Hemetti s’est imposé comme premier garde-frontière à l’est, dans la région mitoyenne avec l’Érythrée et l’Éthiopie. On l’a vu parader avec ses troupes en janvier 2018 dans la ville de Kassala, mais aussi à l’ouest, son fief, où il tente de contrôler — non sans difficulté — les frontières avec la Libye et le Tchad, se flattant de travailler pour le compte des politiques migratoires de l’Union européenne, depuis le très contesté Khartoum Process. Fort de son rôle, il est devenu le promoteur ambigu de la lutte contre le trafic des êtres humains au Soudan, pays de « transit » et de « départ », et en a fait une rente.

Belligérant dans la guerre du Yémen aux côtés de l’Arabie saoudite et des Émirats arabes unis (il a dû affronter des mutineries au sein de ses forces envoyées là-bas), il est aussi devenu le magnat d’une compagnie d’exploitation de mines d’or à Jabal Amir au nord du Darfour, ce qui lui a permis d’accroitre la puissance de ses troupes. Dans un entretien donné fin octobre 2016 depuis Um El-Gura au sud du Darfour il annonçait la couleur : « Mes forces et moi avons investi tous les rôles, même ceux de la police, de l’armée, et aussi la gestion locale. Nous avons fait beaucoup, de la sécurité à la réforme, au développement… »

UNE FIGURE DE LA TRANSITION

Pour certains observateurs de la scène politique, Hemetti représenterait une sorte de fusible entre l’armée régulière, les forces paramilitaires du régime et les différentes tendances islamistes à l’intérieur de l’État.
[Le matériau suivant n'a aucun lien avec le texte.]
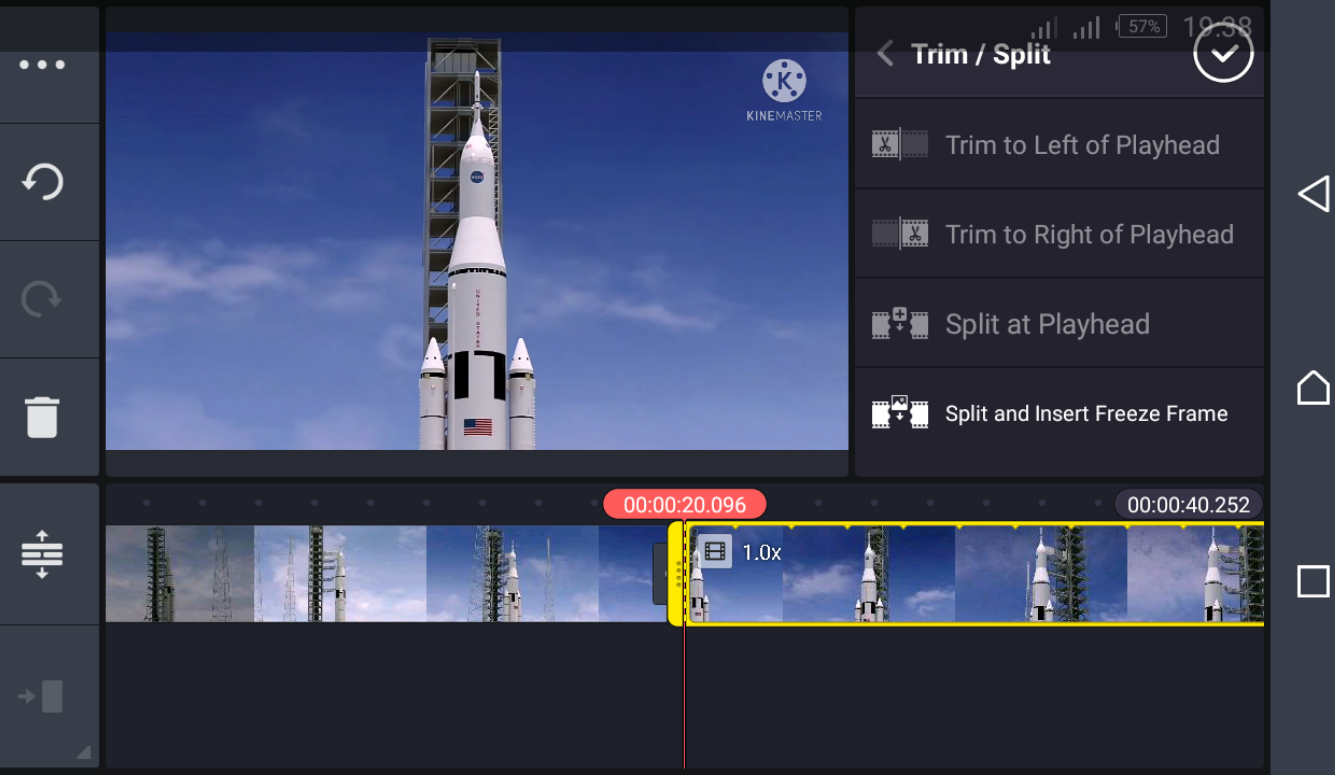The height and width of the screenshot is (775, 1335).
Task: Confirm edits with the checkmark button
Action: click(x=1222, y=53)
Et si les hauts gradés de l’armée et des autres appareils sécuritaires de l’État se savent, depuis la guerre au Darfour (2003), sur la liste des responsables de crimes de guerre par la justice internationale, c’est à Hemetti qu’on fera porter la responsabilité.

L’homme est parvenu à incarner ce que le président déchu Omar Al-Bachir a su réussir de mieux : une aptitude permanente à se (dé) jouer des contradictions. Al-Bachir avait façonné les RSF comme une force parallèle à l’armée régulière, aux forces auxiliaires de son parti (les Patriotic Defence Forces) ou d’autres groupes comme les défenses populaires et les « forces de l’ombre » et factions islamistes de son parti. À la destitution du président Omar Al-Bachir, Hemetti s’est imposé comme figure de la transition.

Ses troupes sont désormais présentes massivement aux abords de la ville et du sit-in devant le quartier général de l’armée investi par les protestataires. Le nombre de ses hommes stationné à Khartoum est estimé entre 5 000 et 7 000 hommes, et il serait en train de procéder à de nouveaux recrutements, notamment à l’est du pays.